On the Christian calendars, today is the first Sunday of the Advent season, the fourth Sunday before Christmas, and also the first day of the liturgical year. Advent, in turn is the Western Christian season of waiting for the celebration of the Nativity of Jesus and anticipation of his future return.

Traditionally viewed, Advent is a time of longing for Christ. We symbolically anticipate his birth but look toward his second coming. Then at Christmastide, we celebrate and honor his birth as well as the revelation of his divinity (Epiphany, or Theophany in the eastern churches).

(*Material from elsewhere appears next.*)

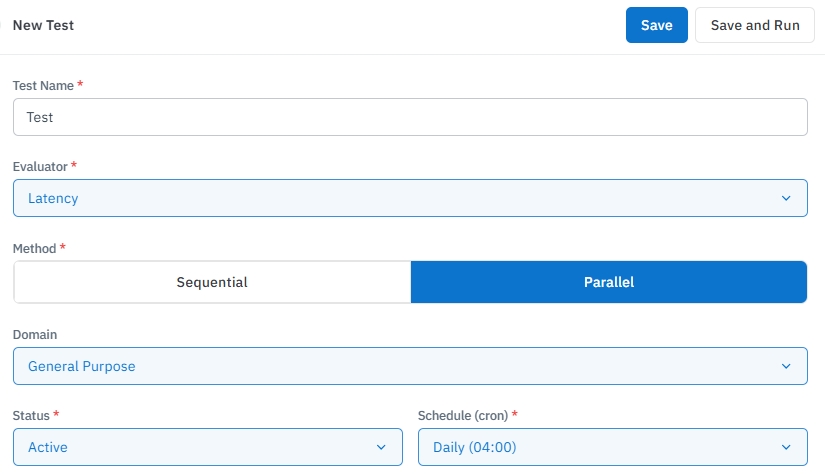Click the New Test page heading
825x474 pixels.
coord(43,25)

But in actuality, we expend our celebratory energies during Advent, culminating in the multiple Christmas Eve services. Afterward, many of us begin to take down and box up our holiday decorations, and many pastors (at least in my own circles) take well-deserved time-off during some portion of Christmastide. Right in the middle of Christmastide are New Years Eve/Day, a pair of secular holidays mixing festivities with resolutions for self-improvement.

Rather than feeling guilty about the way we observe Christ's birth, I wonder if we should simply recognize that our holidays have evolved to this point. Advent and Christmas are, already, a complex assortment of traditions: Christian, non-Christian religious, and secular/economic. The Christian liturgical year begins on the first Sunday of Advent with the anticipation of a big, festive season, and then we can move into our new year with a fresh sense of Christ, even if we're a little tired  and let-down for a while.

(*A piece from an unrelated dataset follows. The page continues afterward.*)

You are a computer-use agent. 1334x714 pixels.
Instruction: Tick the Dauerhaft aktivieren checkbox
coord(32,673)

This prayer from St. Anselm’s Proslogion reflects the "seeking" quality of the Advent season.

"Insignificant [person], escape from your everyday business for a short while, hide for a moment from your restless thoughts. Break off from your cares and troubles and be less concerned about your tasks and labors. Make a little time for God and rest a while in him.

"Enter into your mind’s inner chamber. Shut out everything but God and whatever helps you to seek him; and when you have shut the door, look for him Speak now to God and say with your whole heart: I seek your face; your face, Lord, I desire.

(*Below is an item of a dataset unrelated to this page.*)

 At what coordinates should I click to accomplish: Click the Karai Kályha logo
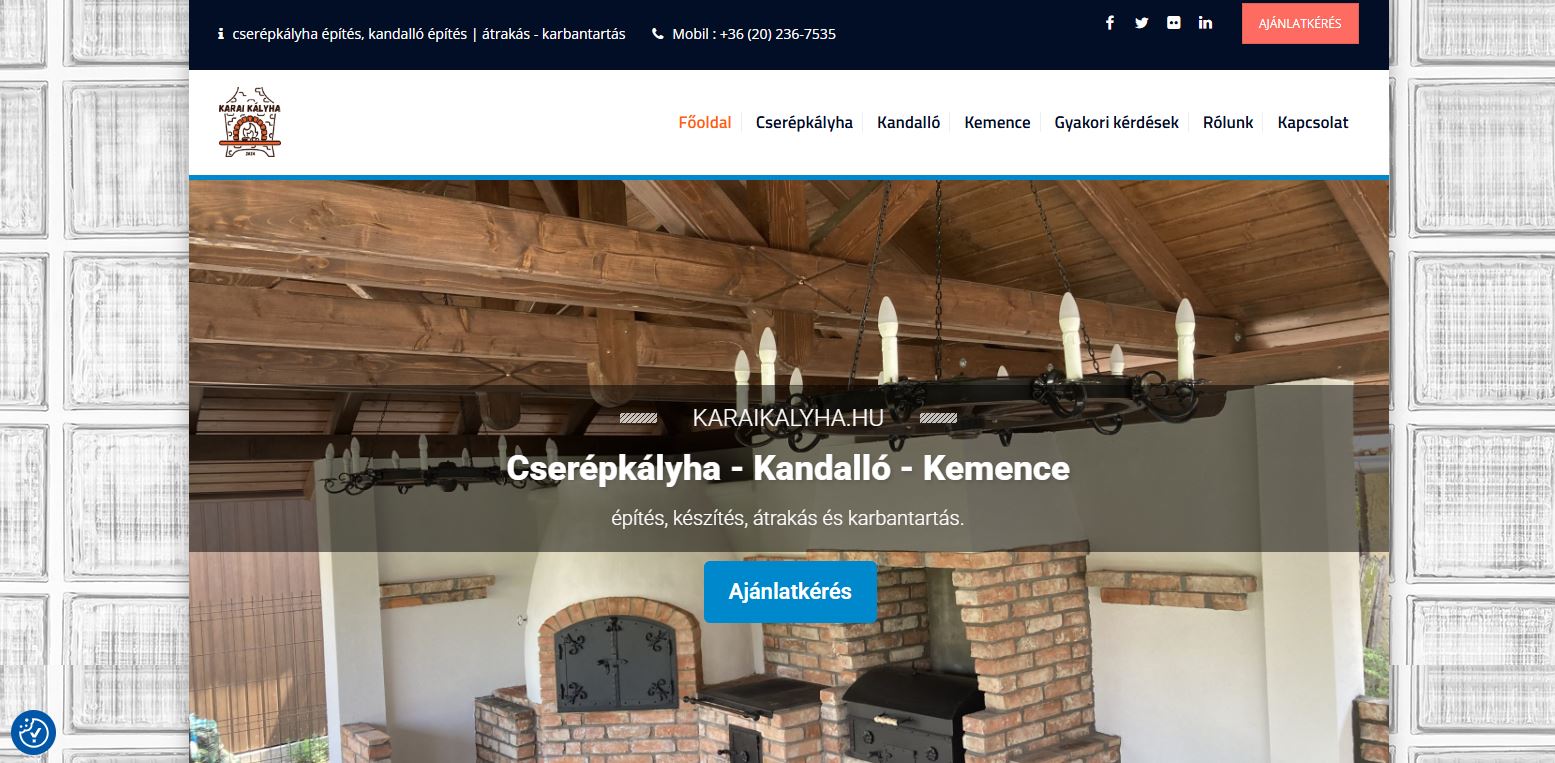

"Lord, my God, teach my heart where and how to seek you, where and how to find you. Lord, if you are not here where shall I look for you in your absence? Yet if you are everywhere, why do I not see you when you are present? But surely you dwell in ‘light inaccessible.’ And where is light inaccessible? How shall I approach light inaccessible? Or who will lead me and bring me into it that I may see you there? And the, by what signs and under what forms shall I seek you? I have never seen you, Lord my God; I do not know your face.

"Lord most high, what shall this exile do, so far from you? What shall your servant do, tormented by love of you and cast so far from your face? He yearns to see you, and your face is too far form him. He desires to approach you, and your dwelling in unapproachable. He longs to find you, and does not know your dwelling place. He strives to look for you, and does not know your face.

"Lord, you are my God and you are my Lord, and I have never seen you. You have made me and remade me, and you have given me all the good things I possess, and still I do not know you. I was made in order to see you, and I have not yet done that for which I was made.

"Lord, how long will it be? How long, Lord, will you forget us? How long will you turn your face away from us? When will you look upon us and hear us? When will you enlighten our eyes and show us your face? When will you give yourself back to us?

"Look upon us, Lord, and hear us and enlighten us, show us your very self. Restore yourself to us that it may go well with us whose life is so evil without you. Take pity on our efforts and our striving toward you, for we have no strength apart from you.

"Teach me to seek you, and when I seek you show yourself to me, for I cannot seek you unless you teach me, nor can I find you unless you show yourself to me. Let me seek you in desiring you and desire you in seeking you, find you in loving you and love you in finding you."

From The Liturgy of the Hours: I, Advent Season, Christmas Season (New York: Catholic Book Publishing Corp, 1975), 184-185.